Extra Exercise: Submit a small change via the web interface as external contributor (optional)

Submitting a change proposal as external contributor (we assume you are not added as “collaborator” and thus have no write-permissions to a repository) will prompt you to make a fork of the repository (GitHub makes a copy of the original repository to your user space) and then you can submit a “pull request” in a similar way as before.

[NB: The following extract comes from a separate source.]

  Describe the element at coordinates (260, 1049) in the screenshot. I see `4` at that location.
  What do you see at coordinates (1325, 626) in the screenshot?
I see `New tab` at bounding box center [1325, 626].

Only this time you have no other choice than “Propose file change”.

  • Navigate to the repository of your instructor by entering the following in your browser : “https://github.com/username_of_instructor/analysis-recipe” (you need to change the username_of_collaborator to the one written in the whiteboard)
  • Once in the correct repository, click on the file samples_openrefine_lesson.csv
  • Open the file editor via web (click on the edit pen), this will prompt you to create a fork of the repository.

fork-prompt

  • Modify or extend one or a few rows in the data file, for example: in row 14 change the date to “2020-03-31”. Note that there is a blue banner at the top to make you aware that you will be commiting the changes to a new branch in your fork.

fork-commit

  • Click on Commit changes and enter a meaningful commit message, this will take you to a pull request form:

fork-pull-request

  • This time, in addition to the source and target branch, there are also source and target repositories that we need to verify
  • You can now review the change before submitting it via the green button “Create pull request”
  • If desired: edit the title and description of the “pull request” and click “Create pull request”
  • The fork can be removed later.

Summary

  • In this episode we learned how to propose changes and submit changes via “pull requests”.
  • Protecting the main branch and insisting on every change going through a pull request can be useful to get feedback on your changes and to improve knowledge transfer.
  • Conflicts may arise when collaborating but are typically easy to solve.